16. A non-transitory computer-readable medium storing instructions thereon that, when executed by at least one computing device, cause the at least one computing device to perform operations for using multiple graphics processing units (GPUs) to accelerate a database query, comprising:

loading, for a database query, data from a database into memories of multiple GPUs for parallel processing by the multiple GPUs;

moving, from one of the multiple GPUs and using a primitive operation of a library for communicating among the multiple GPUs, at least a portion of the data loaded into a memory for one of the multiple GPUs into a memory for a different one of the multiple GPUs; and

executing, via parallel processing on the multiple GPUs, a compute process for the database query to perform data processing related to the database query.

17. (canceled).

18. The non-transitory computer-readable medium of claim 16, wherein the primitive operation includes a broadcast operation to copy data from a memory of one of the multiple GPUs to the memories of all of the multiple GPUs.

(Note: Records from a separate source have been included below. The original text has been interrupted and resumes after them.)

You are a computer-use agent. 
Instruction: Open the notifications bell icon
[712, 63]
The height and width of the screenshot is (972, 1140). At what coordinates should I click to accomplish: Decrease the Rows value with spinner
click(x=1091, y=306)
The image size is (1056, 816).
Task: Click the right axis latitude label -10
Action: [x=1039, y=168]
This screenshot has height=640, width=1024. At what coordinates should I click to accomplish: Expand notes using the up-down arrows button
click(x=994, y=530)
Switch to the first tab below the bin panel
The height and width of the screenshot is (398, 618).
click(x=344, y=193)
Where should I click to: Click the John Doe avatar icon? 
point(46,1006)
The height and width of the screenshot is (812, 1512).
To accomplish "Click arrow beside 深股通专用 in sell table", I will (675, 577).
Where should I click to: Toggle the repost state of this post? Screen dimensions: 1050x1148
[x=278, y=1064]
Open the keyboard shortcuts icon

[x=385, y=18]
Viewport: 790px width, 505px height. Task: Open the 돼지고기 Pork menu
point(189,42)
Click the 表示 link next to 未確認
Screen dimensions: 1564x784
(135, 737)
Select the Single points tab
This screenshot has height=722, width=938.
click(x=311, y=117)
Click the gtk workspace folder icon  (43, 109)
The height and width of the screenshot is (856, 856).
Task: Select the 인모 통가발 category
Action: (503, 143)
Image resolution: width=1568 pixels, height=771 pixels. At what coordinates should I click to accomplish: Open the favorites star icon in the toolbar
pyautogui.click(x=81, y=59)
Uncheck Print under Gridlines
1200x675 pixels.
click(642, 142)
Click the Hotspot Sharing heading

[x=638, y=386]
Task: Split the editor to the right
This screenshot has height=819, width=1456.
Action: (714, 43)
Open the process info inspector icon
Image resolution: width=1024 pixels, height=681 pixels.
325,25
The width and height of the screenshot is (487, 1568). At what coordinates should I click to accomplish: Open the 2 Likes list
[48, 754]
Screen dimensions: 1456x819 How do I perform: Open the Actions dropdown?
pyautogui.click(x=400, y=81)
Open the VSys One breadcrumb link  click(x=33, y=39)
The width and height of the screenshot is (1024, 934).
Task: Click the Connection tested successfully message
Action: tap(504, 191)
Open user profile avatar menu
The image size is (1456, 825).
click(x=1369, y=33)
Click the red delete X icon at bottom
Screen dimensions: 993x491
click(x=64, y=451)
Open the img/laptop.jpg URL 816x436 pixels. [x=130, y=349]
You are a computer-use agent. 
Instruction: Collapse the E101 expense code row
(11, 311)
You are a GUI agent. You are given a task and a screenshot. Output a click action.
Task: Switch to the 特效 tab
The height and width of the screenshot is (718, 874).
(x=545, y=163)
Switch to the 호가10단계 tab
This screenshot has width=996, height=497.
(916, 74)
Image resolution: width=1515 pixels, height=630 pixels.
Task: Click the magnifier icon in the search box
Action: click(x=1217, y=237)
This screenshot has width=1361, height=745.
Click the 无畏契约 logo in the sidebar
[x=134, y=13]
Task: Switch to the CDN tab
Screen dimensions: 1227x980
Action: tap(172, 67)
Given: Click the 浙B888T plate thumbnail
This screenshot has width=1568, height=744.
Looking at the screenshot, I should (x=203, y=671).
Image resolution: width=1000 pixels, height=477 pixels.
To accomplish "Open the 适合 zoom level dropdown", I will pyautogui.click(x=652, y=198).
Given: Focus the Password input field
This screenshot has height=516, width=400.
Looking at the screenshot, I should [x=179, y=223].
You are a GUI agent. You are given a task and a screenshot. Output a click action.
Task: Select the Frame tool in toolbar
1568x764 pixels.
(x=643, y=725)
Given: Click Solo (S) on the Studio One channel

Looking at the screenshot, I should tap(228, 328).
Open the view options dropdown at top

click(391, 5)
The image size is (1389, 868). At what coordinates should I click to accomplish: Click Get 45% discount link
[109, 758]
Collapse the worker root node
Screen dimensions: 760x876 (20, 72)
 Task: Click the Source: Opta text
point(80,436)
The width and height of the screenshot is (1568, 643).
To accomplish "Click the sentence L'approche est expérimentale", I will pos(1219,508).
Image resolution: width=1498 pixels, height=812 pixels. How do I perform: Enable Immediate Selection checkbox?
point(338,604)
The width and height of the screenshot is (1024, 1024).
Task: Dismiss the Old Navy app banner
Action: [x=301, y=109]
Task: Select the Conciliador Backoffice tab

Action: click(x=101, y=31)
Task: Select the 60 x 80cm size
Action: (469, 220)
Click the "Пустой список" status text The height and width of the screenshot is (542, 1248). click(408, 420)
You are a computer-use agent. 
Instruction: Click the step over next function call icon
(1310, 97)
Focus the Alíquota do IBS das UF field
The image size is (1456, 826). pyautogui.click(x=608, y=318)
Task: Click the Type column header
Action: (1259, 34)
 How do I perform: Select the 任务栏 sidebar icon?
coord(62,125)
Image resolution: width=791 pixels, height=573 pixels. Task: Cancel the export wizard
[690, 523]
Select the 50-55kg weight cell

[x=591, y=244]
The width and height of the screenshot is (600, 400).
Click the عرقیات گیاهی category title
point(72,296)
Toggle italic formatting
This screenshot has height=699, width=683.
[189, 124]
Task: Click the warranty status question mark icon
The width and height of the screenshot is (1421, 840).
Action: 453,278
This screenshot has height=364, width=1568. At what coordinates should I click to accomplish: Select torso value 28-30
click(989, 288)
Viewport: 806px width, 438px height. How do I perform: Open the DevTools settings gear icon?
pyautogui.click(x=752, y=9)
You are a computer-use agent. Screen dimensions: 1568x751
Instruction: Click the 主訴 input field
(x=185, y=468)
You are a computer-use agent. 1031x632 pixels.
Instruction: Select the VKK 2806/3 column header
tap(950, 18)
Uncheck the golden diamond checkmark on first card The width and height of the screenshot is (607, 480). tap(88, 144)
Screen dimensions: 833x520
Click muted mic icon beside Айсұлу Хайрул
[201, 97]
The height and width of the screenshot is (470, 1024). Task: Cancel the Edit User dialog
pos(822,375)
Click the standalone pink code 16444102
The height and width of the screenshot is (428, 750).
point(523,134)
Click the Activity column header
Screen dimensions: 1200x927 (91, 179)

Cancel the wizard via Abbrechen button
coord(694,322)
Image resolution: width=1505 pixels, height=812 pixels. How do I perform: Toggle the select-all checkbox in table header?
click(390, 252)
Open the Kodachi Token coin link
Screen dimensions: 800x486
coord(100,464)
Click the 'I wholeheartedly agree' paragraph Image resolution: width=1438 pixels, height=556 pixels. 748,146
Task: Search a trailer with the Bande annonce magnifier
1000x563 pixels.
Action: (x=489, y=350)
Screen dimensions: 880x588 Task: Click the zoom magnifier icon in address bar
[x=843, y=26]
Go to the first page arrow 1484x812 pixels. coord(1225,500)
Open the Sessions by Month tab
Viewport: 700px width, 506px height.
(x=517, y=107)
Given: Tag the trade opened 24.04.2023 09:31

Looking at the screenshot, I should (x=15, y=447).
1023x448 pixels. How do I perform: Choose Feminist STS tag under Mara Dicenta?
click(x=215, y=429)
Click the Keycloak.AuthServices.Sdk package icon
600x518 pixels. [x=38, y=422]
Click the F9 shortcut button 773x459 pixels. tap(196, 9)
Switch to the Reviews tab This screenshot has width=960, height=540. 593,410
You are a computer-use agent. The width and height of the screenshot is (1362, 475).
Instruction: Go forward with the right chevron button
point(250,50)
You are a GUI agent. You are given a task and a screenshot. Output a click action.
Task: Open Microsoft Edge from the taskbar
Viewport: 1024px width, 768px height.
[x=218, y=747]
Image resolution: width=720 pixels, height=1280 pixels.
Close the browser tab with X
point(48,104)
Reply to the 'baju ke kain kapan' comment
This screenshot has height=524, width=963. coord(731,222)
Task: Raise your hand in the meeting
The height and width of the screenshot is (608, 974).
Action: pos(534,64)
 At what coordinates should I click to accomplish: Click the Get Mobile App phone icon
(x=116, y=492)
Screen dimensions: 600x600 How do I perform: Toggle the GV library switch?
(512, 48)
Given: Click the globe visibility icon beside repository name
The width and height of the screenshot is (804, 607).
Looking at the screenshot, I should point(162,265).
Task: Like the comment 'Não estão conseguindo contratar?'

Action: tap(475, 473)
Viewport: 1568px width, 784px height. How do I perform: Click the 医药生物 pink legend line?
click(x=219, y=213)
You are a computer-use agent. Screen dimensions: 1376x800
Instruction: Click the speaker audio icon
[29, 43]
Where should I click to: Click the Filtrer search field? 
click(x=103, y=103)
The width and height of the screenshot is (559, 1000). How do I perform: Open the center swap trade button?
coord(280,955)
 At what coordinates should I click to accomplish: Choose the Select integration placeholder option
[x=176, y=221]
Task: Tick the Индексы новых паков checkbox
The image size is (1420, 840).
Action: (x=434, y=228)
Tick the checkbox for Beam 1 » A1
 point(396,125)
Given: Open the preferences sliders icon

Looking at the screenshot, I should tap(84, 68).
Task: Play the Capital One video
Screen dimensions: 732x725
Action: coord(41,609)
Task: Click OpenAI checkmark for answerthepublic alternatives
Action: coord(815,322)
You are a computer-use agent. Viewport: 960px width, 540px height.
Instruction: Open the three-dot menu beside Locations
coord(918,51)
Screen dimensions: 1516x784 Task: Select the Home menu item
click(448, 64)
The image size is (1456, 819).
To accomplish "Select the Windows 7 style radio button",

19. The non-transitory computer-readable medium of claim 16, wherein the primitive operation includes one of an all-gather operation to copy data from each memory of each of the multiple GPUs to the memories of all of the multiple GPUs, or an all-to-all operation to move data from a first memory of first one of the multiple GPUs to a second memory of a second one of the multiple GPUs, wherein the primitive operation is operated based on a partition key.

20. The non-transitory computer-readable medium of claim 16, further comprising outputting, based on executing the compute process, a query output including data processed by the multiple GPUs.

21. The computer-implemented method of claim 10, further comprising outputting, based on executing the compute process, a query output including data processed by the multiple GPUs.

22. The computer-implemented method of claim 10, wherein the multiple GPUs are interconnected using a high-bandwidth link.

23. The non-transitory computer-readable medium of claim 16, wherein the compute process is one of a join operation, an existence operation, or a groupby operation of the database query.